Billy Vunipola, the Saracens and England No 8, has explained that he chose not to take a knee in support of Black Lives Matter (BLM) ahead of Saracens' game against Bristol because doing so would contradict his religious beliefs.
The Gallagher Premiership's return last weekend saw a variety of displays against racism, with some teams opting to wear T-shirts or form huddles. However, few Premiership sides as a whole opted to take the knee, aside from Wasps, Harlequins and Leicester Tigers.
Vunipola was one of three players for Saracens who chose not to, alongside South African forwards Michael Rhodes and Vincent Koch, and the No 8 explained why when speaking to the 'The Good, The Bad & The Rugby' podcast, citing the alleged "burning of churches and Bibles" by protesters.

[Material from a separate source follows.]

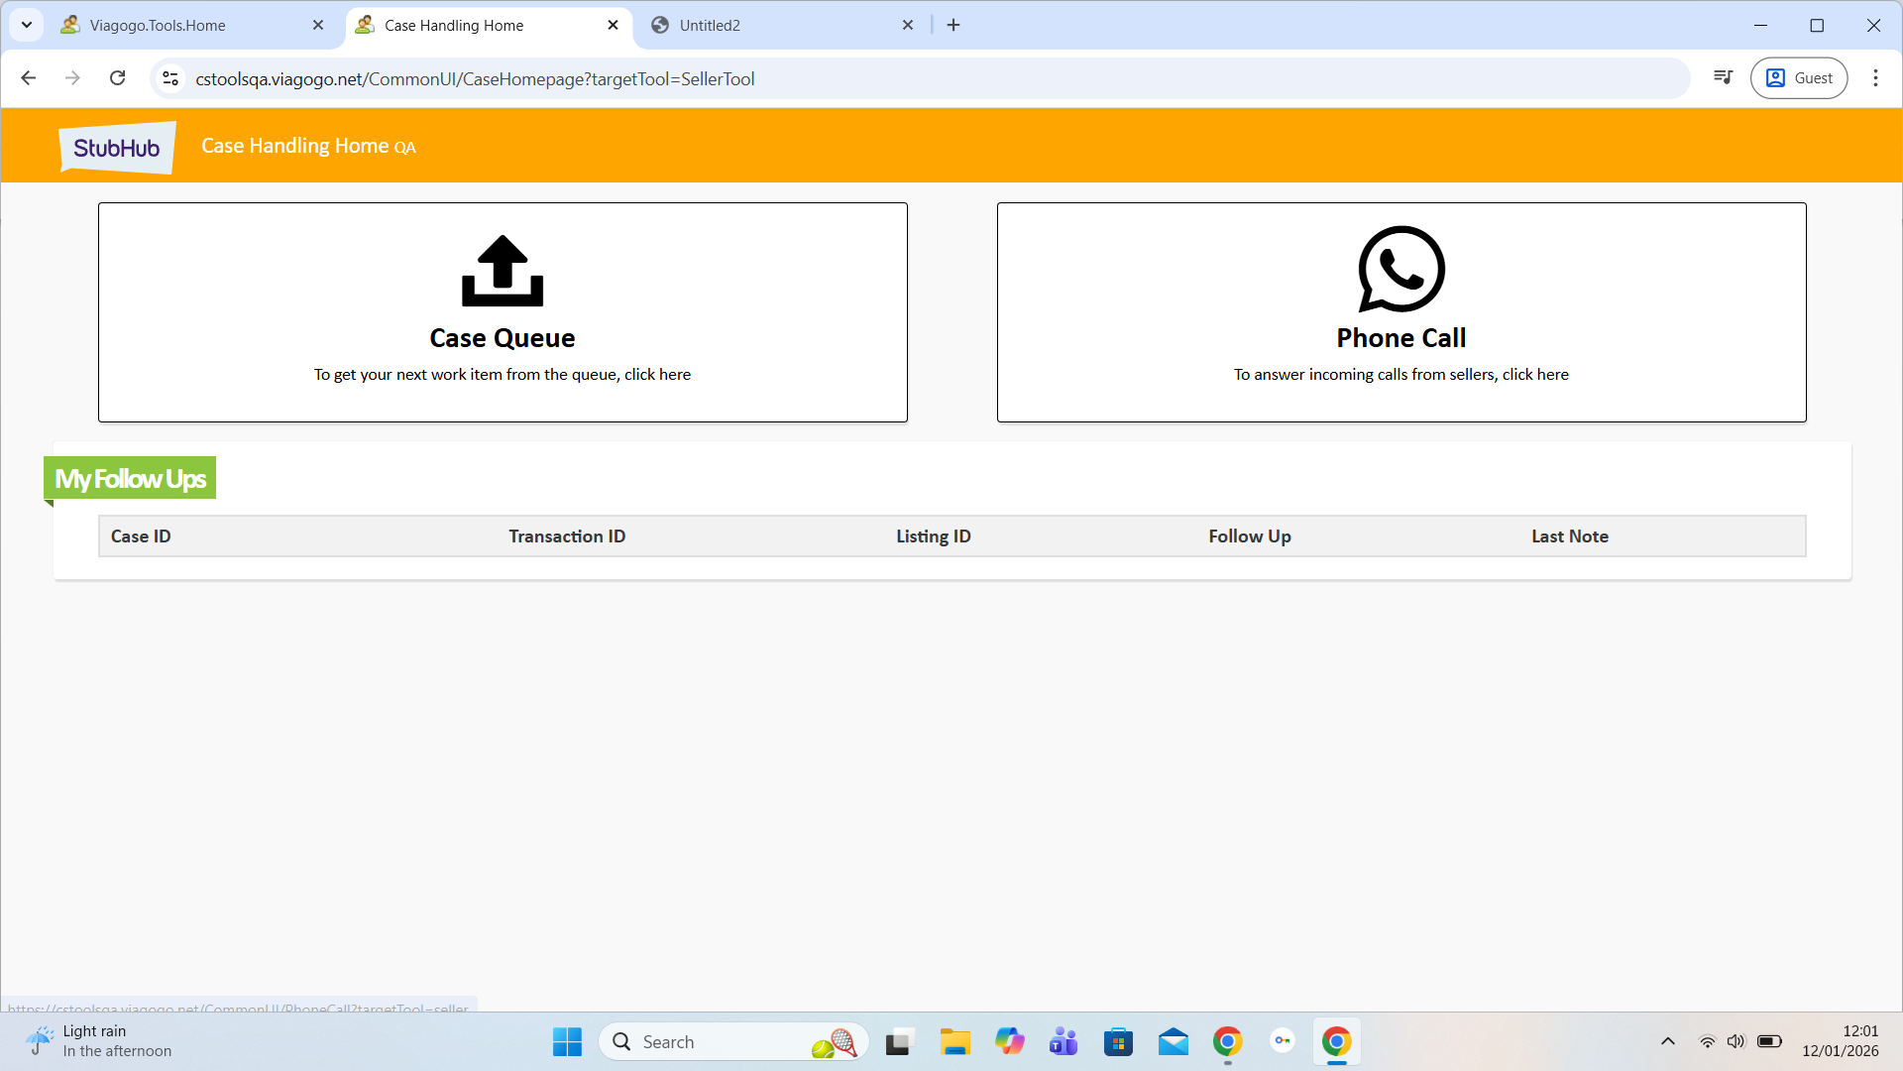1903x1071 pixels.
Task: Open Chrome three-dot menu
Action: coord(1875,78)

"What I saw in terms of the Black Lives Matter movement was not aligned with what I believe in. They were burning churches and Bibles. I can't support that," Vunipola said. "Though I am a person of colour, I'm still more a person of, I guess, Jesus."
Vunipola also touched on why he spoke out in support of Israel Folau last year, when Folau was sacked by Rugby Australia for homophobic posts on his social media accounts.
Vunipola posted at the time - "Man was made for woman to procreate that was the goal no?" - and was subsequently given formal warnings by the RFU and Saracens. "I didn't sleep for two or three days after I saw his post because something inside me was saying, 'Do you actually believe in Jesus Christ or do you not?' That was the challenge I was battling with, not what Folau had said."
"It was something that challenged me to step up to a level I'd never been before in terms of, 'Am I actually going to put myself in a position where people dislike me and ridicule me?'. I didn't enjoy being ridiculed, I really didn't. But at the same time what I did find comforting is that I stood up for my faith."
The number of South African players in the Premiership who opted not to take the knee in support of BLM received attention in their home country, with all eight of the Springboks who started for Sale Sharks against Harlequins last Friday remaining on their feet.
Nathi Mthethwa, the South African sports minister, revealed he had been in touch with SA Rugby president Mark Alexander to understand the players' stance, whilst acknowledging the players had all worn 'Rugby Against Racism' T-shirts.